Judy was a 1972 graduate of Northside High School and a 1976 graduate of the University of Texas. Armed with her degree in sociology, she spent five years with Fulton County DFACS, rising to the position of casework supervisor, both at the Martin Luther King DFACS office and at 800 Peachtree St. With the birth of Harris, Judy began focusing her efforts on her children, which led her to be an officer of three PTSA groups and to watch hundreds of their sporting events around the metro region and the country, most of which included her cheering with her favorite child, her bichon frise, Shaq.

In addition, Judy became a passionate tennis player, rising to the AA level in ALTA and the 4.5 level in USTA. That led her to a tennis teaching certificate and to coaching juniors and ladies on the courts of East Cobb. In the broader community, Judy used her tennis and teaching skills to help coach in the Special Pops tennis program and to participate in tennis as part of the Georgia Special Olympics, where her favorite partner was her niece Hadley, with whom she won numerous medals, including gold. Her other charitable efforts focused on the Be the Difference Foundation, which was founded by her cousin Helen Gardner to fight the battle against ovarian cancer.

Judy had an entrepreneurial spirit, as evidenced by her work with her mother in starting the Budge Factory, the manufacturer of the Can’t Budge Fudge line of chocolate and praline ice cream sauces and brownie mixes. Their “home cooking in a jar” was featured in national magazines and on the Joan Rivers holiday gift show. Judy followed that part of her life with a passion for photography of family and friends, and she and Sally used their skills to help friends and family have their own pictures turned into creative memories for posterity.

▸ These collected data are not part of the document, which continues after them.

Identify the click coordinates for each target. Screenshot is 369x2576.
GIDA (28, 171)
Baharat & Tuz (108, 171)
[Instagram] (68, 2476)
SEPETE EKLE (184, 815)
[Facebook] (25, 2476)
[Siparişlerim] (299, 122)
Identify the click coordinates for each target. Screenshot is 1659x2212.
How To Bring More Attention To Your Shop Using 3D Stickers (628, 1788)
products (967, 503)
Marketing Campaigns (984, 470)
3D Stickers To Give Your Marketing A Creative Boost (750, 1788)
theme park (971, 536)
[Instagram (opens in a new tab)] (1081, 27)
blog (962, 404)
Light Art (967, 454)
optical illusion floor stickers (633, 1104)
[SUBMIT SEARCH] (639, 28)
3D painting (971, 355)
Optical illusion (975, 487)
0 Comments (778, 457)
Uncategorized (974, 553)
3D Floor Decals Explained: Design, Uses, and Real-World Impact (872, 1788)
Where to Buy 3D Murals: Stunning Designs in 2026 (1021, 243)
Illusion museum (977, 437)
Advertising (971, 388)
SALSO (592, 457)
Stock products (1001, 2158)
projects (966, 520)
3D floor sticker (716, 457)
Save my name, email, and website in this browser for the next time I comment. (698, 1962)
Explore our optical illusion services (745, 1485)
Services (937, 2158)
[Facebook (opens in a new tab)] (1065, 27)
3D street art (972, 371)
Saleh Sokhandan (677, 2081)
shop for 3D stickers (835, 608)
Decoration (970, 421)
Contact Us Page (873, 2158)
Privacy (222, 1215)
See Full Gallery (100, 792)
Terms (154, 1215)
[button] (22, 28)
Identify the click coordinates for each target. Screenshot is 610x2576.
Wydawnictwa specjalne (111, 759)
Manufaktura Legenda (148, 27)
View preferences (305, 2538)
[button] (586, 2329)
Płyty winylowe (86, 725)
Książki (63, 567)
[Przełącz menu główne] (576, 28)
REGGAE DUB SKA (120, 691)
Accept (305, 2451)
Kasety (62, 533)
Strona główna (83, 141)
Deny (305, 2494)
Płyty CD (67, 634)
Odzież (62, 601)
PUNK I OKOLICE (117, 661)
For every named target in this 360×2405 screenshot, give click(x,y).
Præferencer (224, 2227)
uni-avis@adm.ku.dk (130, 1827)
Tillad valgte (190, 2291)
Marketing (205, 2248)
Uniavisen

Judy’s family would like to publicly thank Judy’s teams of doctors and their staffs who fought her 20-year meningioma battle with her, including her dear friend Dr. Christopher Clare, along with Dr. Mark Codner, Dr. Jeff Shapiro, Dr. Fred Schwaibold and Dr. Lou Jacobs of Piedmont Hospital, Dr. Reid Thompson, Dr. Louise Mawn, Dr. John Shack, Dr. Anthony Cmelak and Dr. Paul Moots of Vanderbilt University Medical Center, and Dr. Erin Dunbar of Piedmont Hospital and Piedmont Physicians Neuro-Oncology. They gave their all for her, and Judy’s family will be eternally grateful to them.

A memorial service for Judy will be held at 3:30 p.m. Sunday, April 2, at The Temple, 1589 Peachtree St., Atlanta, with Rabbi Alvin Sugarman officiating; interment will follow at Arlington Memorial Park in Sandy Springs with Rabbi Sugarman and Rabbi Ephraim Silverman co-officiating. In lieu of flowers, the family asks that you honor Judy’s memory by making a charitable donation to the Be the Difference Foundation, www.bethedifferencefoundation.org; the Georgia Special Olympics, www.specialolympicsga.org; The Temple, www.the-temple.org; Chabad of Cobb, www.chabadofcobb.com; or the charity of your choice. Arrangements by Dressler’s Jewish Funeral Care, 770-451-4999.